--- start DATA EXTRACT ---

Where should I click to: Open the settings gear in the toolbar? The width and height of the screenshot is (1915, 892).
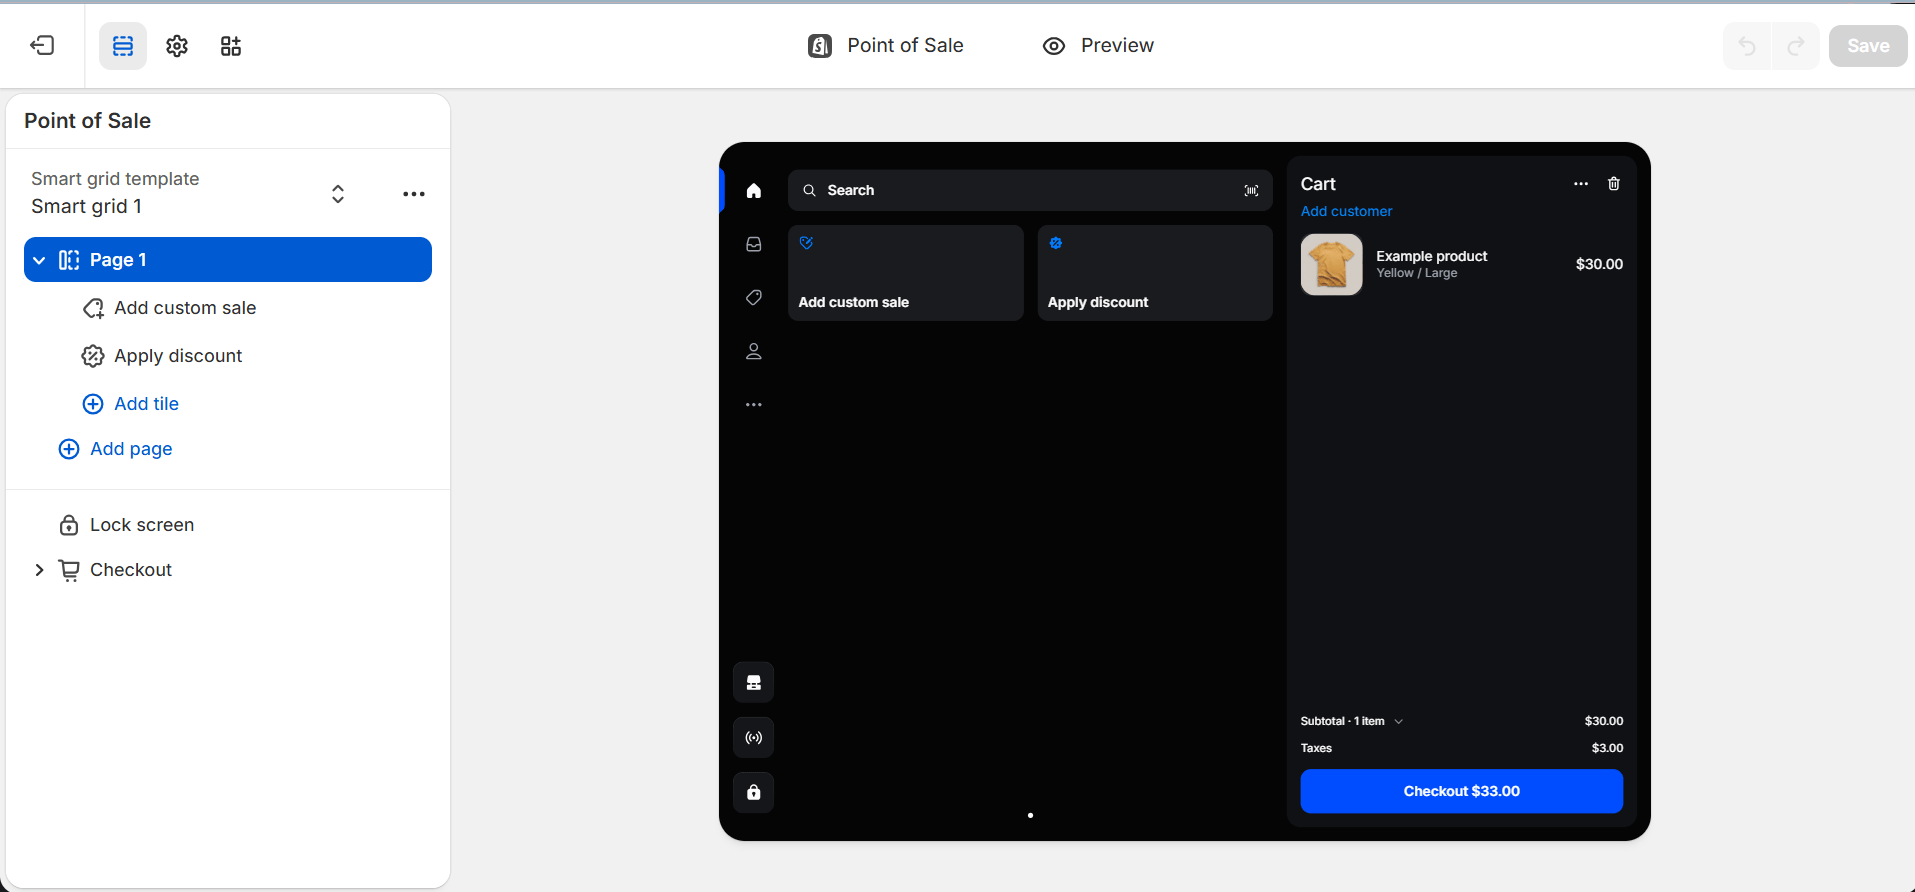[x=177, y=46]
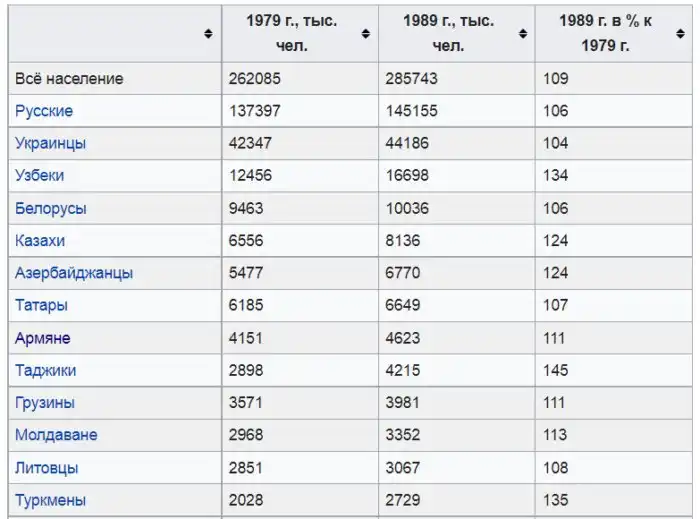Open the Русские link
The image size is (700, 519).
(x=44, y=111)
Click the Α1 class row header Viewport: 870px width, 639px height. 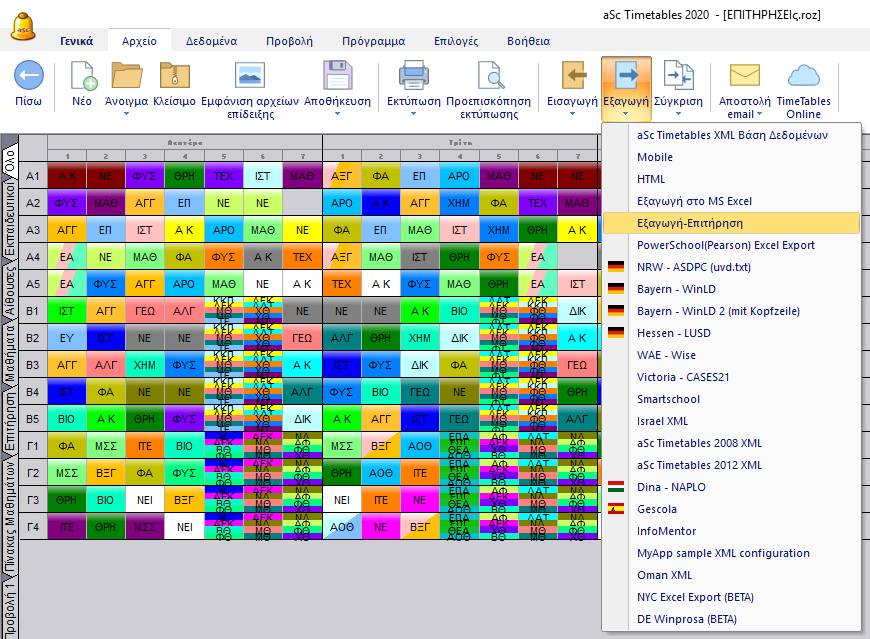pos(33,176)
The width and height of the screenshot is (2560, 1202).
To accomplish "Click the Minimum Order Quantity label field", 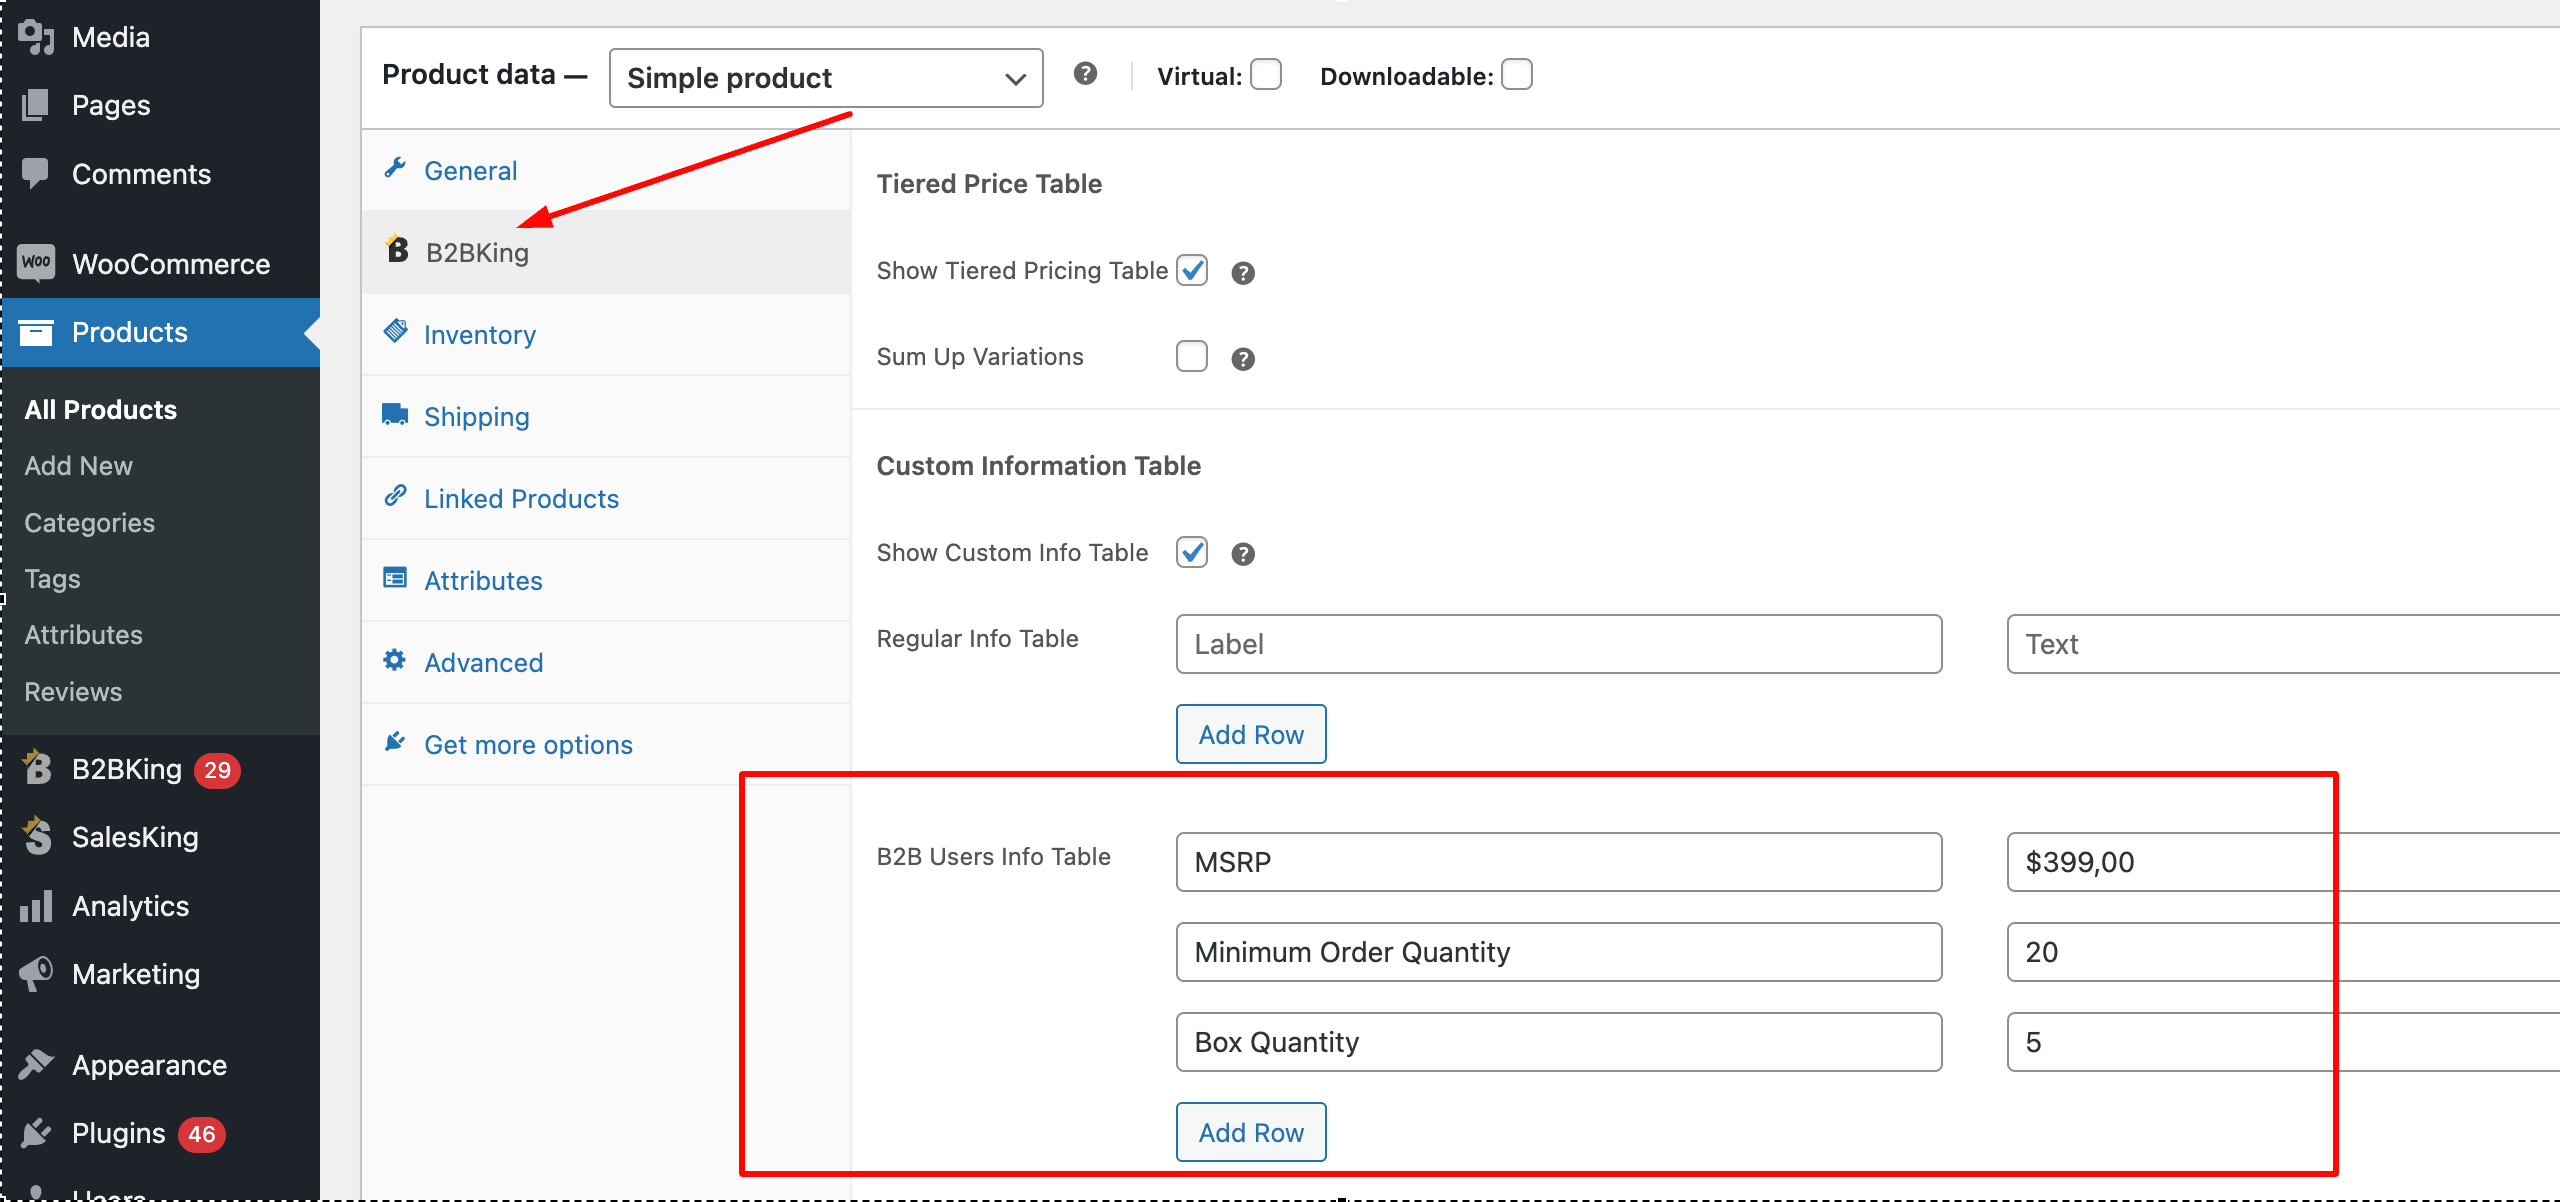I will click(1559, 952).
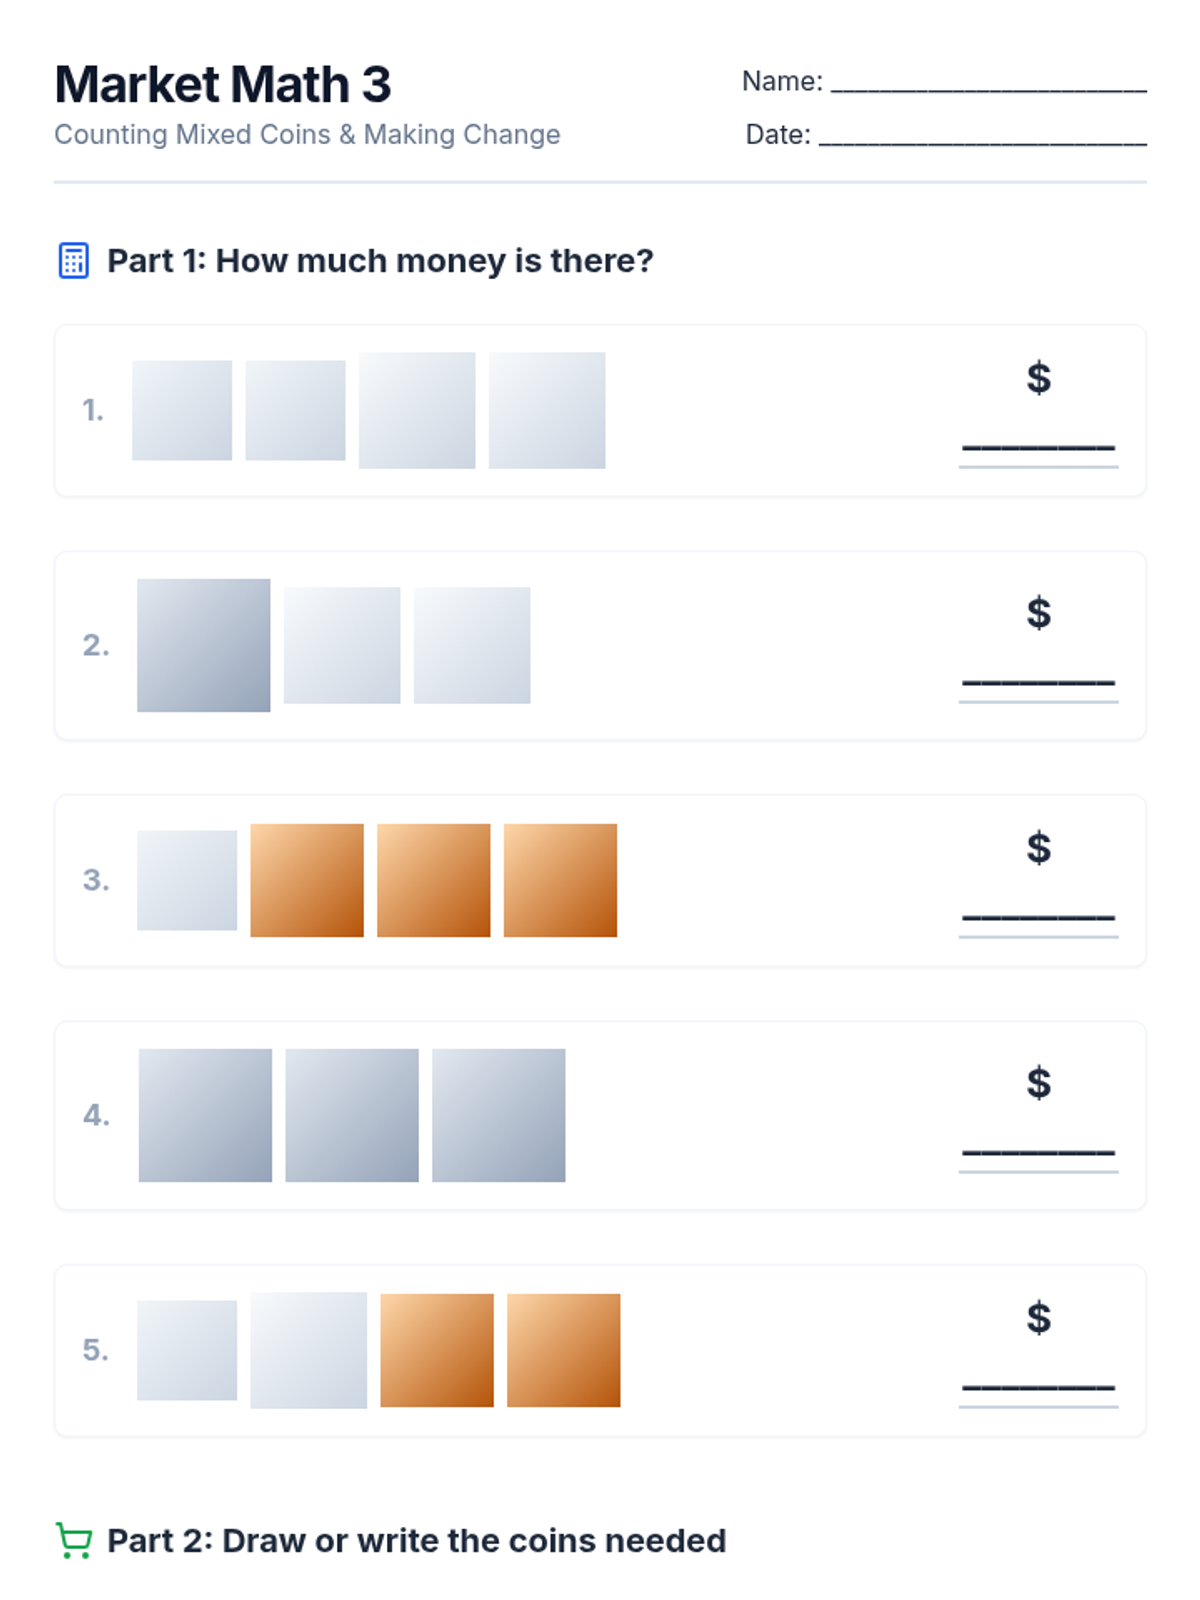Click the Part 2 heading text
Image resolution: width=1200 pixels, height=1600 pixels.
[416, 1540]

--- end DATA EXTRACT ---

=== JOB ===
Reproduce the stretch from the start of the lines through the line containing "(x=44, y=111)", switching "settings gear" to "settings cog" and keeping everything else unchanged. Omit the pictures from the answer.

=== FINISHED ANSWER ===
Where should I click to: Open the settings cog in the toolbar? The width and height of the screenshot is (1915, 892).
[x=177, y=46]
Open the Русские link
The image size is (700, 519).
(x=44, y=111)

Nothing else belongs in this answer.